PowerShell: Full verification coverage report
Connect-VBRServer -Server "vbr-server.domain.local"

# Build lookup of most recent SureBackup result per VM
$lastVerifiedByVM = @{}
$vsbSessions = Get-VSBSession | Sort-Object CreationTime -Descending

foreach ($session in $vsbSessions) {
    $tasks = Get-VSBTaskSession -Session $session
    foreach ($task in $tasks) {
        if (-not $lastVerifiedByVM.ContainsKey($task.Name)) {
            $lastVerifiedByVM[$task.Name] = $task
        }
    }
}

$report = @()
$allVMs = Get-VBRProtectedVM

foreach ($vm in $allVMs) {
    $lastTask = $lastVerifiedByVM[$vm.Name]
    $daysSince = if ($lastTask) {
        [int]((Get-Date) - $lastTask.EndTime).TotalDays
    } else { 9999 }

    $report += [PSCustomObject]@{
        VMName             = $vm.Name
        BackupJob          = $vm.JobName
        LastVerified       = if ($lastTask) { $lastTask.EndTime.ToString("yyyy-MM-dd HH:mm") } else { "Never" }
        VerificationResult = if ($lastTask) { $lastTask.Status } else { "Not Run" }
        DaysSinceVerified  = $daysSince
    }
}

$totalVMs   = $report.Count
$verifiedOK = ($report | Where-Object {
    $_.VerificationResult -eq "Success" -and $_.DaysSinceVerified -le 30
}).Count
$coverage = if ($totalVMs -gt 0) {
    [math]::Round(($verifiedOK / $totalVMs) * 100, 1)
} else { 0 }

Write-Host "Verification Coverage (last 30 days): $coverage% ($verifiedOK of $totalVMs VMs)"

$report | Sort-Object DaysSinceVerified -Descending |
    Export-Csv "C:\Reports\VerificationCoverage-$(Get-Date -Format 'yyyyMMdd').csv" -NoTypeInformation

Disconnect-VBRServer

6. SureBackup for MSP Environments

MSPs running Cloud Connect face additional complexity. Tenant VMs stored in cloud repositories need verification too, but running SureBackup against cloud hosted backup data requires either restoring to the SP infrastructure or providing tenants with a self service verification option.
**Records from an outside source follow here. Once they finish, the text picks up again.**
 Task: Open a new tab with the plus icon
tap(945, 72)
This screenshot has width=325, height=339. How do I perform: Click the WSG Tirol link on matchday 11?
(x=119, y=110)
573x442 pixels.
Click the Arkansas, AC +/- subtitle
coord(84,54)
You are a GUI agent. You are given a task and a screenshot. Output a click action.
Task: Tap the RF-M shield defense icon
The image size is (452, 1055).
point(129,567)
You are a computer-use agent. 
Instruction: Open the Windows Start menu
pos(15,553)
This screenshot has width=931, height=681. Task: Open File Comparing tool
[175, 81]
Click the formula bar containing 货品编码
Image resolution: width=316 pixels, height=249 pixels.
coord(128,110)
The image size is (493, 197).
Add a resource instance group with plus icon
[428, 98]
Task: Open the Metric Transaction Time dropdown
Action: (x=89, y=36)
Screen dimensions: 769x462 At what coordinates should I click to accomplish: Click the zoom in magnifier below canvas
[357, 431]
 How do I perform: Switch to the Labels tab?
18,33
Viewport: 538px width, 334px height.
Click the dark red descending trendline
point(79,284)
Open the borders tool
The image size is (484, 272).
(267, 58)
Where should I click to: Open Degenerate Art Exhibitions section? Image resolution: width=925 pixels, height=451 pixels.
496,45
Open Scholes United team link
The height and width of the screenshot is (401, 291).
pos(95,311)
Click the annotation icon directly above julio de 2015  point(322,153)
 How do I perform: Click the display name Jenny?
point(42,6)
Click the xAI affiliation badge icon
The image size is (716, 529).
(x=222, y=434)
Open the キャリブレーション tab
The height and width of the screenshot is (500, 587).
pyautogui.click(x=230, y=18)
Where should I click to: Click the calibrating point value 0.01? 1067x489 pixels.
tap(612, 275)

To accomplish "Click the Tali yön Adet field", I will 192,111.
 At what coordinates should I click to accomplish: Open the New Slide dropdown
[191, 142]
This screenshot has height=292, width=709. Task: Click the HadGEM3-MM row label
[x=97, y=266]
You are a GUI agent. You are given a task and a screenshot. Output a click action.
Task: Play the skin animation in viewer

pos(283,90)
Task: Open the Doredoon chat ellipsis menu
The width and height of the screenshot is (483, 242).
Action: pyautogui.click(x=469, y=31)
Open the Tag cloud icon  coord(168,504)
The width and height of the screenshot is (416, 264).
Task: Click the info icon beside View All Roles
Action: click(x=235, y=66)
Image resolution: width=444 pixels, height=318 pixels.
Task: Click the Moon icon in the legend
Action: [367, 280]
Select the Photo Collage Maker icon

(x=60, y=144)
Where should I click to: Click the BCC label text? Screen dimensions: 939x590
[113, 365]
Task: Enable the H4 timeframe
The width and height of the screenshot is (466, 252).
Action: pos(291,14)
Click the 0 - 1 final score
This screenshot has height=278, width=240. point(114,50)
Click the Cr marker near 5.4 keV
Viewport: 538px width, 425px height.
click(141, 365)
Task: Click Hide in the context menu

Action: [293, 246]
Options for Tenant Backup Verification

MethodHow It WorksProsCons
SP side SureBackupSP runs SureBackup against tenant cloud repository using SP virtual labCentrally managed, SP controls scheduleSP resource consumption, tenant data handled by SP infrastructure
Tenant side SureBackupTenant runs SureBackup against their local backup copy (not cloud copy)No SP resource impact, tenant owns verificationDoes not verify the cloud copy specifically
Scheduled restore testSP periodically restores a sample VM from tenant cloud repo to isolated SP labVerifies actual cloud copy is restorableMore resource intensive, requires scheduling coordination

For MSPs with SLA commitments on tenant backup recoverability, the SP side SureBackup or scheduled restore test is the only approach that actually verifies the cloud copy. Tenant side verification proves their local backup is good but says nothing about what is in your cloud repository.


Key Takeaways

  • SureBackup verifies that a VM starts and its primary application responds. It does not verify application data integrity. Supplement with periodic full restore tests for critical databases.
  • Design virtual labs around your resource constraints. One lab per cluster or resource pool prevents contention. Stagger job schedules to avoid simultaneous lab saturation.
  • A rotating verification schedule is the only practical way to achieve full VM inventory coverage. Tier your VMs and assign verification frequency by tier.
  • PowerShell automates group membership management and result collection at scale. SureBackup results live in VSB sessions and task sessions, not on protected VM objects. Use Get-VSBSession and Get-VSBTaskSession to build a verification history per VM.
  • Custom verification scripts inside VMs give you application specific validation beyond heartbeat and ping. Exit code 0 means pass, non-zero means fail.
  • For MSPs, verifying tenant cloud copies requires SP side SureBackup or periodic restore tests. Tenant side verification does not prove the cloud copy is restorable.
  • Veeam ONE Backup SLA report is the single best view of verification coverage for compliance and audit purposes. Schedule it weekly to a compliance inbox.